But then in the interpretation box you have this giant look-up table that says, one means the person is sitting down right now and they’re sort of tired. Two means they’re just starting to get up, and three means they’re scratching their head and saying ouch, or whatever. I’m still claiming that you haven’t lost the essence of the person, and that the person inside the box is still feeling real feelings, just like they always did. In fact, they’re completely and utterly oblivious to the changes you’re making in the representation, even when you go to the extreme of turning them into just a counter, because they really don’t exist in the box at all. They exist in the interpretation, and the interpretation is not something that is in that external box. It’s an abstract thing.
It’s a mapping that anybody could have. Somebody from another planet could come up with another interpretation box with the right table in it, and see that same person. It’s not something that you create just by peaking, because anybody else can peak and see it, if they they just looked at the thing in the right way. So this leads me to the position that it isn’t the viewers who are creating this person. The person exists independently. Inside of the box he’s completely oblivious of these viewers. They’re just living out the logic of the simulation, and they don’t care if there are any viewers, if there’s lots of viewers, or if the viewers are making mistakes. It doesn’t change anything for them. Their existence is entirely tied up in the logic of the interpretation, regardless of who’s doing the interpreting–even if nobody is.
So I can’t but conclude from this way of thinking that existence is a Platonic thing.
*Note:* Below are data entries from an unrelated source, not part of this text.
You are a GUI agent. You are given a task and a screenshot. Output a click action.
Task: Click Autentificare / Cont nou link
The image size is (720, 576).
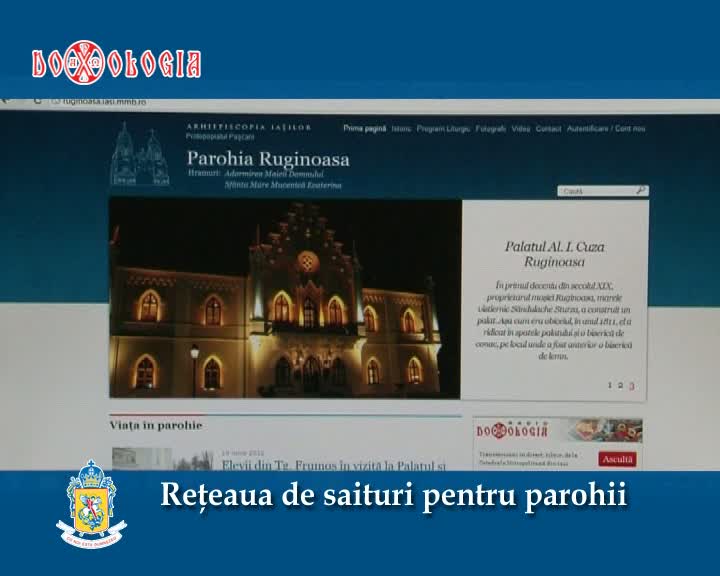point(605,129)
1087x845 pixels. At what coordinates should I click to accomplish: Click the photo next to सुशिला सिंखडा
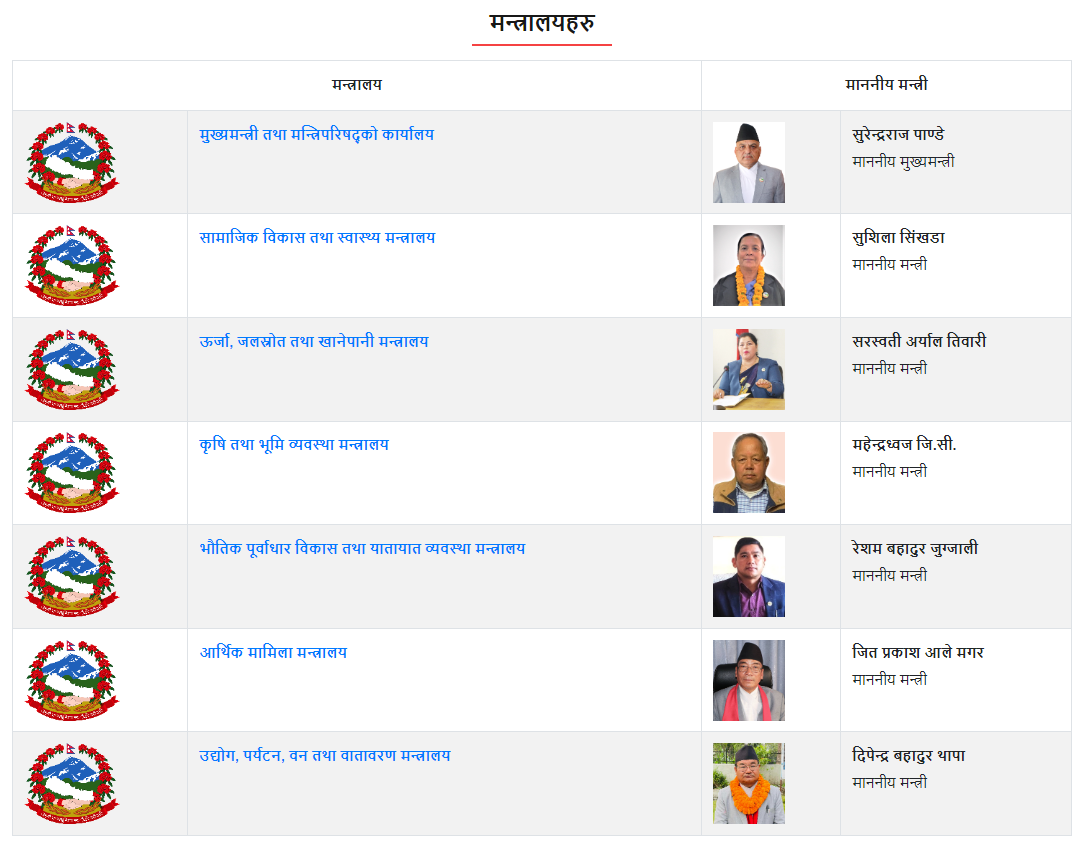pyautogui.click(x=748, y=265)
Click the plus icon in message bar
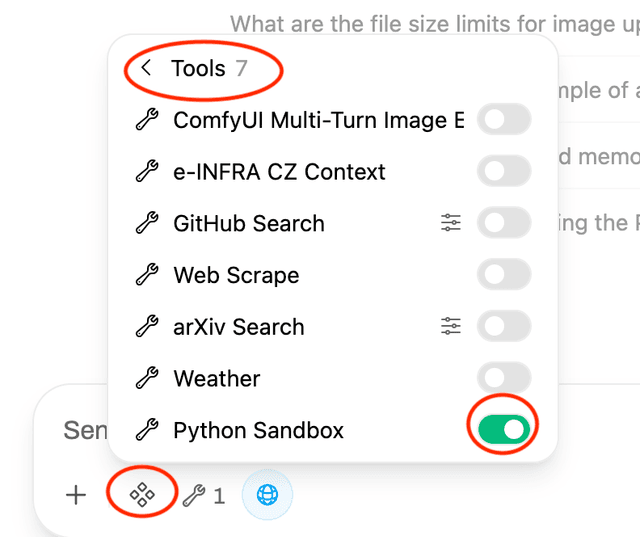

It’s not the simulation that created this person. The person existed within the logic of what was being simulated, and the simulation is just basically a way of peeking at them. But they already existed, as the logic of their existence is self-contained. Now, this has even further implications. Let’s say you have a viewing box that looks at this simulation (whose importance I’ve greatly reduced now) and somebody else sees that particular person in there, but that person may have a viewing box with an entirely different look-up table, and be able to see something completely different inside of the simulation that you’ve got.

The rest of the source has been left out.